Professor Li Ben then introduced the data he collected. Prof. Li Ben’s team downloaded 1058990 case files from the website of the Henan High Court, including all available cases before 2015, and categorized and analyzed the key information in the judgments through written natural language processing scripts to check the text structure, statements and identify the key information. The study found that there were problems with incomplete data, and there were differences in the proportion of public documents in different courts. In 2014, among 184 courts in Henan Province, 83% of them opened more, and only 15% of them were old-fashioned and opened little. Prof. Li Ben believes that the Chinese court's rule of undisclosed settlement documents, and the fact that some courts have disclosed cases that should not have been made public, or disclosed the cases that should be made public, caused the existence of differences.

 

In Professor Li Ben’s study, he analyzed the text of the court decision as data, using the “theme type” model. This model is based on all collected texts, treats all files as a mix of topics, uses a structured theme model package to assess the proportion of topics contained in each file, and identifies possible simultaneous text patterns in an unsupervised machine learning manner.Prof. Li Ben’s team will manually mark each topic after examining the most frequent words and the most representative documents in each topic.

 

Prof.
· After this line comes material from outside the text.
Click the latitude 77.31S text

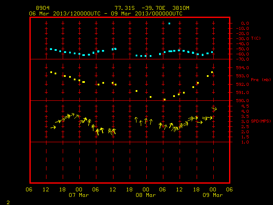pyautogui.click(x=125, y=8)
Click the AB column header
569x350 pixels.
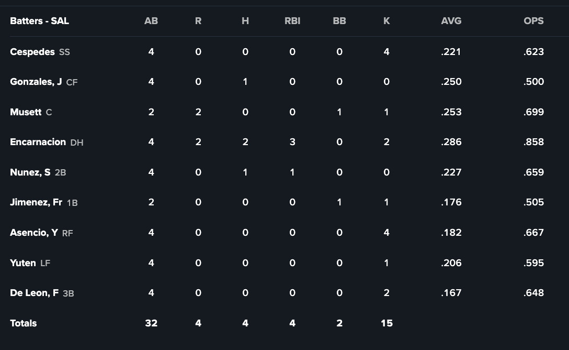point(151,21)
Li Ben emphasized the value of cross-discipline and the necessity of multi-method research. It should deepen the understanding of data vulnerabilities, combine data analysis with qualitative research, and combine big data with traditional research. At the same time, Prof. Li Ben also noticed the limitations of big data and considered it necessary to be rational.

 

 

At the review stage, Prof. Yi Jinming first fully affirmed the research work done by Prof. Li Ben and its contribution to the dataization of Chinese legal documents. Secondly, he analyzed the “personal information” (Article 111), “Intellectual Property” (Article 123) and “Data, Network Virtual Property” (Article 127) concerning data information protection from the “General Principles of Civil Law” and put up with 3 protection ways. Again, he pointed out the limitations of big data, and its parameters, indicators, and evaluation systems actually have a certain degree of subjectivity. Therefore, regression analysis is needed. Fourth, he pointed out that the data king era of security faced some risks such as privacy, personal information protection, and some technical rationality such as ultra-large-scale data companies to the judicial power, etc. In this regard, the system needs to be repaired and regulated . He finally stated that the openness of Chinese court judgment documents in the era of big data is a manifestation of the transparency of justice, and we should be happy to see it as a drum.

 

 

 

The lecture attracted many teachers and students from universities and research institutions, judges, lawyers, corporate legal personnel and related technical personnel in practical circles to come and listen and they discussed with enthusiasm. The lecture lasted more than three hours and ended in a lively discussion with the guests.